A leading civil society organisation in the country, Parliamentary Advocacy Network (PAN), has described as unfortunate, the disdain and lack of respect governors accord members of the various State Houses of Assembly.
It said lawmakers in many States, appear like paupers and are often treated like errand boys by governors, due to their many years of lack of financial autonomy for State Assemblies.
The Organisation spoke against the backdrop of President Muhammadu Buhari’s signing into law bills granting full financial autonomy to both the Legislative and the Judicial Arms of Government in the States.
Convener of the Advocacy Group, Prince Sunny Anderson Osiebe, and the General Secretary, Mr. Fred Itua, in a communique released after a meeting held in Abuja, said that history will be kind to President Muhammadu Buhari for some of the landmark reforms and achievements that he has made in the nation’s polity.
The Advocacy Group, said the signing into law by Mr.
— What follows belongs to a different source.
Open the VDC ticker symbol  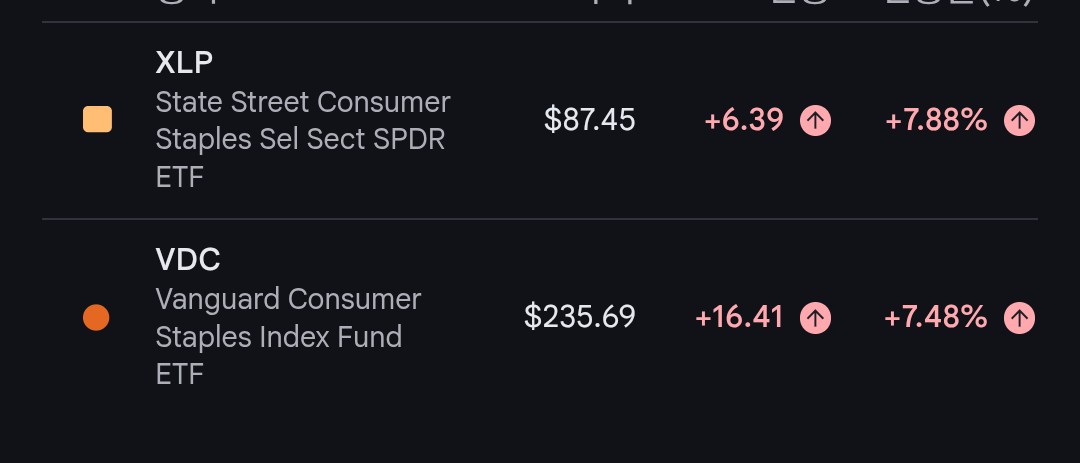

President of some 35 bills presented earlier this year to him by the outgoing 9th Assembly as part of the result of the Constitution alteration exercise embarked upon by the lawmakers, was an action that defines patriotism.
While calling on the governors across the States not to treat the new laws as another set of insignificant aspects of our statutes, the Group observed that the signing of the bills, which will now make for better independence and more productivity of the other arms of government at the level of the States, was a step in the right direction, as the nation evolves in its quest to becoming an ideal democracy in the comity of other democratic nations of the world.
It also urged the 10th National Assembly and the incoming government to strive to deepen democracy in Nigeria the more from where the current democratic State actors will leave off in the next few months by ensuring that the issue of financial autonomy for the 774 Local Government Councils still remains germane to achieving the needed development at the level of government that is closest to the people.
The group decried a situation where State Assemblies have for the umpteenth time continued to shy away from issues surrounding financial autonomy for the Councils; while adding that it makes nonsense of any elections at the Councils if Council chairmen, who emerge from the usually defective exercise at the level of the States called Local Government elections, do not directly receive what is due to their Councils from the Federation Account.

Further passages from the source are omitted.